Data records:
++++++++++++++++++++
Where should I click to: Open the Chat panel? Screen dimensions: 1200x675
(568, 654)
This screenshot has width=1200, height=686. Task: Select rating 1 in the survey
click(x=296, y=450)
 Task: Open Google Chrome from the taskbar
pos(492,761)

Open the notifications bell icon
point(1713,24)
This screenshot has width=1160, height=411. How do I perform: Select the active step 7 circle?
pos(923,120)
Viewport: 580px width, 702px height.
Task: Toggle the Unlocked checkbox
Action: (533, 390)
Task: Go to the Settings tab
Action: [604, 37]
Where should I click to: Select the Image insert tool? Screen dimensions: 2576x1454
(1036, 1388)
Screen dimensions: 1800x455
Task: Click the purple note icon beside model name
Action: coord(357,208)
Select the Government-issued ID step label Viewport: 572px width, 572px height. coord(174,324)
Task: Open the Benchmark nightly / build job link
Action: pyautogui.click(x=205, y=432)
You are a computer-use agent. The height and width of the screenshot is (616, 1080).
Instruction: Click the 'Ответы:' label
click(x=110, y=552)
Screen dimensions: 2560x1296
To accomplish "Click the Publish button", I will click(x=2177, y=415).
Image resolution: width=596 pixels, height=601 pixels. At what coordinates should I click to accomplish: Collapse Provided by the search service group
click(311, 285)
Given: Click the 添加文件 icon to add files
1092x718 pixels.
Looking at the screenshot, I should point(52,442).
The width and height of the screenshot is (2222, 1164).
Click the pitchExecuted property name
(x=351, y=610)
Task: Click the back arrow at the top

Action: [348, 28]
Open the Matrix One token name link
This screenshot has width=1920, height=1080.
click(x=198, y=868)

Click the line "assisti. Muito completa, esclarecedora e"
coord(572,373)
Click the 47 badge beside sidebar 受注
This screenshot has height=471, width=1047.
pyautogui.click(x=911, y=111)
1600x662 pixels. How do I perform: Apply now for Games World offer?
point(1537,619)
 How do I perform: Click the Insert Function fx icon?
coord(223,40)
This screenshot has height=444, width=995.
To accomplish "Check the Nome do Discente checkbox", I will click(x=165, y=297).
++++++++++++++++++++
INSTRUCTIONS FOR THE TASK: Duplicate the items above verbatim, from the line containing "Open the notifications bell icon" up to and including the line containing "pyautogui.click(x=911, y=111)".

WRITTEN ANSWER:
Open the notifications bell icon
point(1713,24)
This screenshot has width=1160, height=411. How do I perform: Select the active step 7 circle?
pos(923,120)
Viewport: 580px width, 702px height.
Task: Toggle the Unlocked checkbox
Action: (533, 390)
Task: Go to the Settings tab
Action: [604, 37]
Where should I click to: Select the Image insert tool? Screen dimensions: 2576x1454
(1036, 1388)
Screen dimensions: 1800x455
Task: Click the purple note icon beside model name
Action: coord(357,208)
Select the Government-issued ID step label Viewport: 572px width, 572px height. coord(174,324)
Task: Open the Benchmark nightly / build job link
Action: pyautogui.click(x=205, y=432)
You are a computer-use agent. The height and width of the screenshot is (616, 1080).
Instruction: Click the 'Ответы:' label
click(x=110, y=552)
Screen dimensions: 2560x1296
To accomplish "Click the Publish button", I will click(x=2177, y=415).
Image resolution: width=596 pixels, height=601 pixels. At what coordinates should I click to accomplish: Collapse Provided by the search service group
click(311, 285)
Given: Click the 添加文件 icon to add files
1092x718 pixels.
Looking at the screenshot, I should point(52,442).
The width and height of the screenshot is (2222, 1164).
Click the pitchExecuted property name
(x=351, y=610)
Task: Click the back arrow at the top

Action: [348, 28]
Open the Matrix One token name link
This screenshot has width=1920, height=1080.
click(x=198, y=868)

Click the line "assisti. Muito completa, esclarecedora e"
coord(572,373)
Click the 47 badge beside sidebar 受注
This screenshot has height=471, width=1047.
pyautogui.click(x=911, y=111)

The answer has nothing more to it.